Torrance Choates: Where has discipline gone?

Published 3:34 pm Thursday, May 17, 2018

In this week’s column, I will be discussing the importance of discipline — not just at school but at home as well ….
Back in the day, all it took was “one phone call home.” In this week’s column I would like to focus on the “one phone call home.” When a teacher and/or an administrator made a phone call, mom or dad would say, “you take care of Johnny at school and I will get him when he gets home.” An immediate change in Johnny’s behavior would occur.

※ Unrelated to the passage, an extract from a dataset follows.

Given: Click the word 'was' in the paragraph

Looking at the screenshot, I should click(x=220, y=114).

In today’s time, too much inappropriate behavior is causing teachers to have a very difficult time delivering the level of instruction that they need to deliver. Often times, schools do not have any luck or help with parents pitching in to help get this under control. Instead, schools are left struggling trying to figure out how to handle severe issues of disrespect, disruptions, and constant accumulations of pity problems that turns into bigger problems. Not only is this a problem in Sumter County but this is a problem across the country. This is happening in nearly all schools whether it be charter, private, or public schools. The problem does seem more magnified in public schools because we open our doors to everyone!

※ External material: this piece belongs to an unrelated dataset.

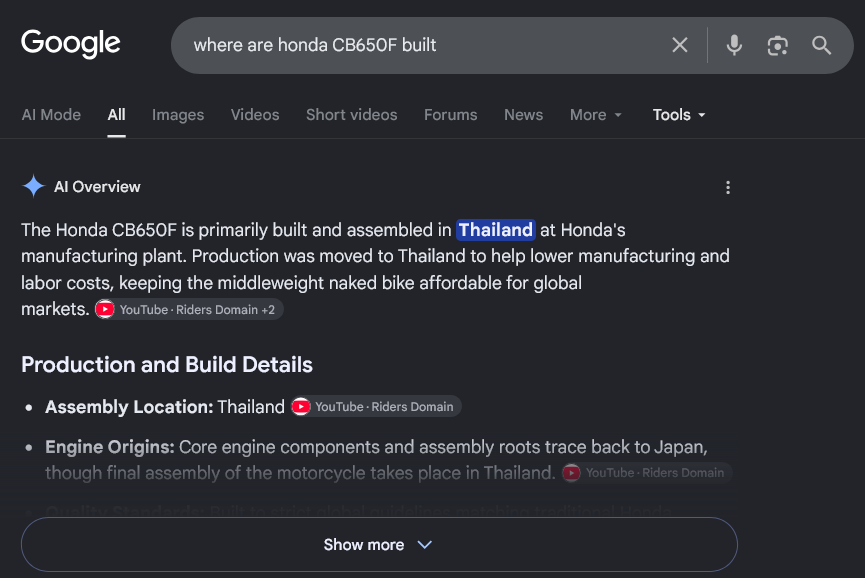
Task: Select the Short videos tab
Action: pyautogui.click(x=351, y=115)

Teachers are working in an environment where passing the state tests is very critical. Yes, I am referring to the accountability level. Unlike 30 years ago, when students did what they were expected to do with very little interruptions or problems, today the level of accountability is off the charts and yet teachers are expected to teach, have good test results, maintain total classroom control, and keep America’s future going in the right direction! All of this is expected while we watch the degradation in society being chipped away! Back in the day, “one phone call home” would have made the difference! The standards set by society back in the day were strong and much was expected from every citizen and student. That one phone call home meant something “back in the day!” That one phone call home meant, “you tear Johnny up at school and I will get him when he gets home!” As a result, everyone could see the difference it made. In short, inappropriate behaviors or actions just were not tolerated like they are today.

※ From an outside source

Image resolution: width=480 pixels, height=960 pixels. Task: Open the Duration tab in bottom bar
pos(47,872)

Parents, each year we will be “beefing up” the discipline in our schools. While we are stepping up the discipline, I would like to solicit your help. I would like to ask for your help from the local churches and pastors as well. We as a school system cannot just let the students or parents just come take over and run the show. In other words, we have to keep order. Believe me, sometimes this may be difficult in this day and time.
I have stated to my principals to make sure that all students are treated fairly and that they do not sway to the politics for the sake of keeping people happy. In short, I have asked them to do the right thing.
I have often seen parents uphold and reward their children when they are wrong. What is wrong with parents upholding their children for their actions? Well oftentimes, the child does not learn and recurrences may continue and parents may pay for it two-fold: whether it be in the prison system or just an unproductive citizen who does not want to work for anything.
I would like to point out that while so much is expected, we are dealing with many variables that oftentimes work against us. A degradation in society as a whole, the destruction of a generation by smart phones, babies having babies, a total lack of motivation for coming to school and doing school work, a breakdown in families, drugs, homes being destroyed, etc… Yes, educators are expected to handle all of this and at the same time have a life of their own. It is really a difficult task without the help of parents and community.
I would like for the days to return to how they used to be, where a community all worked together in raising children. Please remember to “thank” a teacher; this past week was “Teacher Appreciation Week!”

Torrance Choates, Ed.D., is superintendent of Sumter County Schools.